Among the most effective hormonal treatments for PMS suppression is the gonadotropin-releasing hormone (GnRH) agonist leuprolide, which is administered by monthly injection in depot form, and intranasal buserelin. GnRH agonists decrease pituitary release of follicle-stimulating hormone and luteinizing hormone, thereby suppressing ovulation. One key note about the treatment of comorbid depression and PMDD is that the GnRH agonists are less effective when there is an underlying depressive disorder.32 In addition, GnRH agonists can be difficult for patients because of the resulting hypoestrogenism. Adverse effects of GnRH treatment include hot flashes, headaches, and osteoporosis.

Grigorova and colleagues33 reported a significant increase in Beck Depression Inventory scores in 26 previously asymptomatic women after 4 weeks of treatment with leuprolide. The mood-related adverse effects of a GnRH agonist should be monitored closely in all women; this is especially important in women who are predisposed to mood disorders.

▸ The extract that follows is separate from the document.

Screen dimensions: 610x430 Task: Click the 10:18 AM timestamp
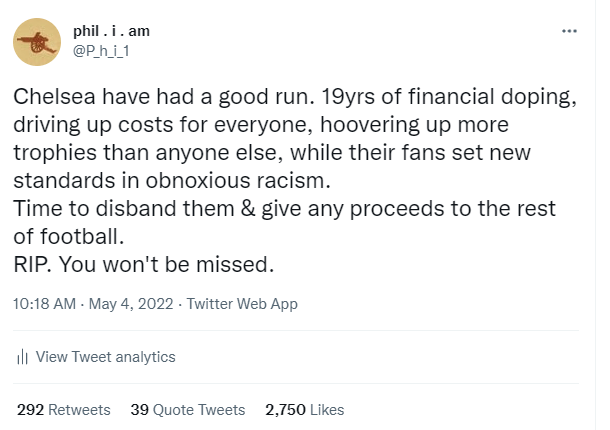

Calcium carbonate reduces premenstrual depression, fatigue, edema, and pain significantly more than placebo in women with PMS.34 Although there are no data in women with Axis I comorbidity and PMDD, calcium is a reasonable first-line choice for women with mild PMS symptoms or as an adjunct for women with moderate to severe PMS. Calcium should be used carefully in patients with constipation or renal stones.

Table 2 describes the steps to diagnose PMDD or PME in the context of another psychiatric disorder.


In patients with PMDD there is a 30% to 70% and a 14% to 16% lifetime risk of major depression and anxiety, respectively. Patients with PMDD need to be screened for depression and anxiety and vice versa. There are few data to guide treatment in these patients, but the use of SSRIs should be considered first-line with various dosing strategies to increase effectiveness.